[Your tasks]
1/ List every person named in the hotel carbon monoxide article.
2/ Extend the hotel carbon monoxide article with a few more paragraphs that follow on from its final sentence.

[Passage given]
-- Start --

Contractors could face actions in hotel probe
by Anna Oakes
Dale Dawson said the board has completed its investigation connected to the fatal carbon monoxide poisonings of Daryl and Shirley Jenkins, a couple in their 70s, on April 16 and of 11-year-old Jeffrey Lee Williams on June 8.
Authorities attributed all three deaths to elevated carbon monoxide levels in room 225 originating from an indoor pool water heater and a faulty exhaust system.
"The investigation's complete, and now we're in the state of giving the stuff to the attorney," Dawson said. "We've already talked to the attorney about our next steps."
Dawson said he could not release detailed information about the board's investigation at this time.
"We are looking at some individuals that did participate in this that didn't have the appropriate license," he said. He said there's also a possibility that a licensed contractor could face actions from the state board.
The Board of Examiners is authorized to suspend or revoke the license of any contractor that does not comply with state laws.
Contractors performing plumbing, heating or fire sprinkler work without a proper license could be found guilty of a Class 2 misdemeanor.
"We can't make the actions themselves public until we've gone through the appropriate process," Dawson said.
Charges of conducting work without a license would be handled through the court process, Dawson said. The State Board of Examiners has its own attorney that prosecutes such cases, which typically takes place in Wake County, he said.

-- End --

[Entries provided]
-- Start --

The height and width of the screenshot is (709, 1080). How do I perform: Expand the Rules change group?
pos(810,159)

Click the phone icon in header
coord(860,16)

-- End --
-- Start --

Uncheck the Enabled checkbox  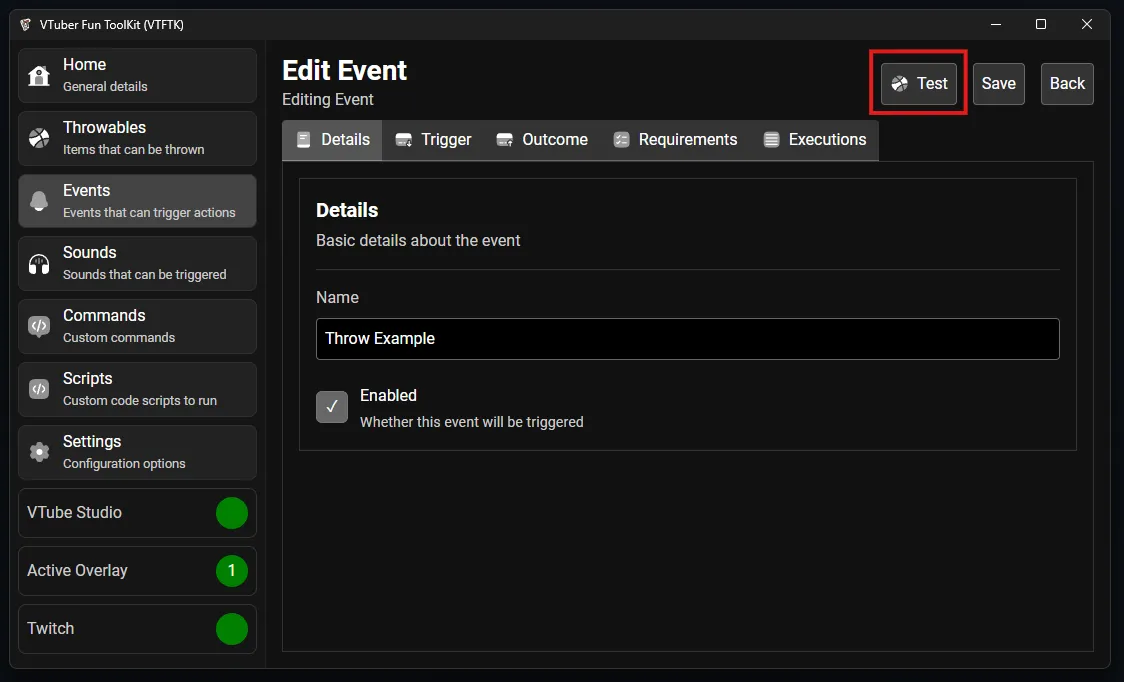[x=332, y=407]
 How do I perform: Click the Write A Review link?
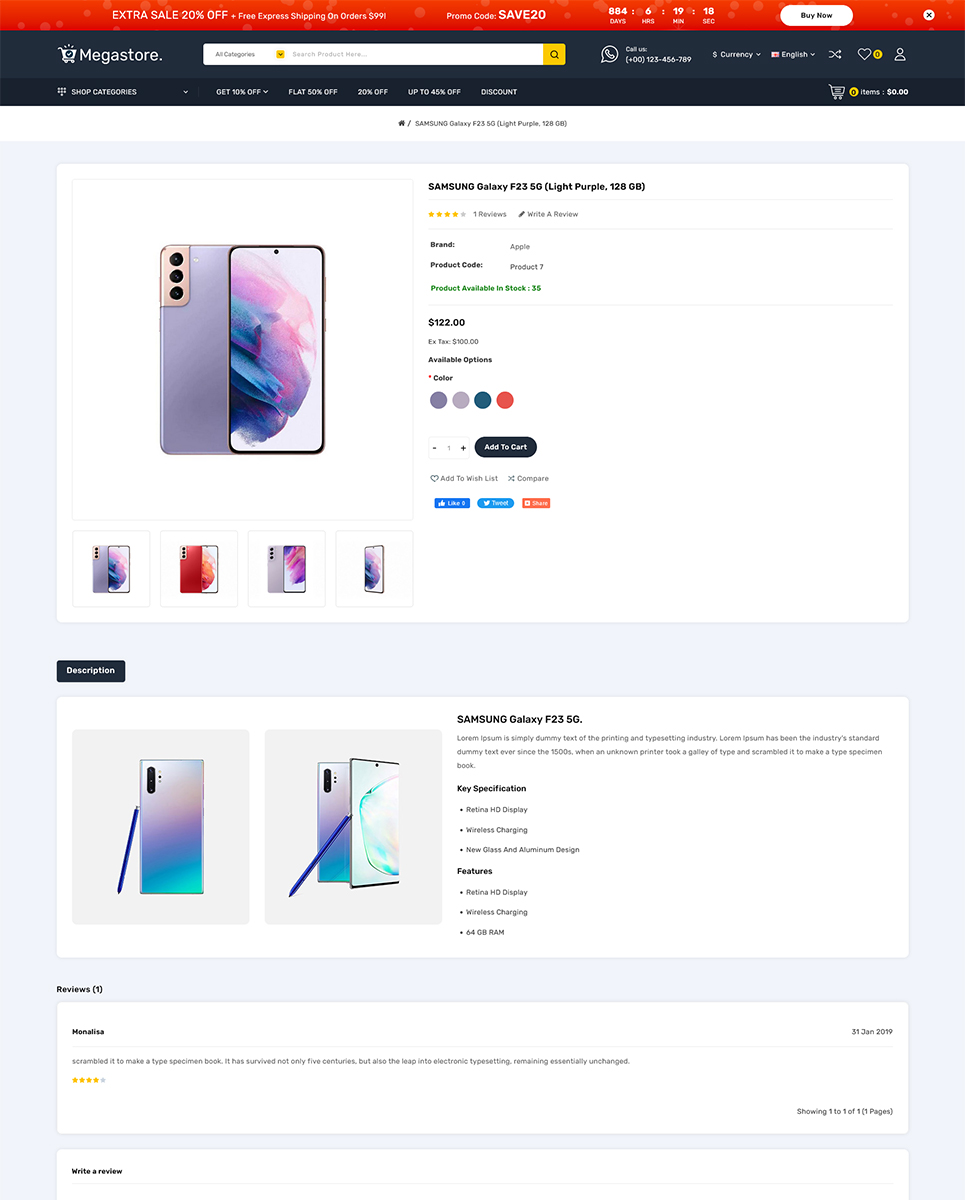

-- End --

[Outputs for the tasks]
1/ Anna Oakes, Dale Dawson, Daryl Jenkins, Shirley Jenkins, Jeffrey Lee Williams

2/
For any licensed contractors found to be involved, the board would hold a settlement conference. The board would make an offer to the licensee at the conference, after which there would be a 30-day appeal period before actions would be finalized, he said.
Dawson said a conference has not yet been scheduled for this case.
"We really hate what's happened, and our hearts go out to the families. We're trying to keep in sight what's important," he said. "But we've still got to make sure that we go through the right processes and that everyone is treated fairly."
Boone Planning and Inspections Department Director Bill Bailey told the Watauga Democrat in June that the last time his department inspected the facility was in March 2012, when the hotel converted to natural gas service. No irregularity in the pool water heater was noted at that time, Bailey said
"We have nothing in the file denoting any type of irregularity," he said.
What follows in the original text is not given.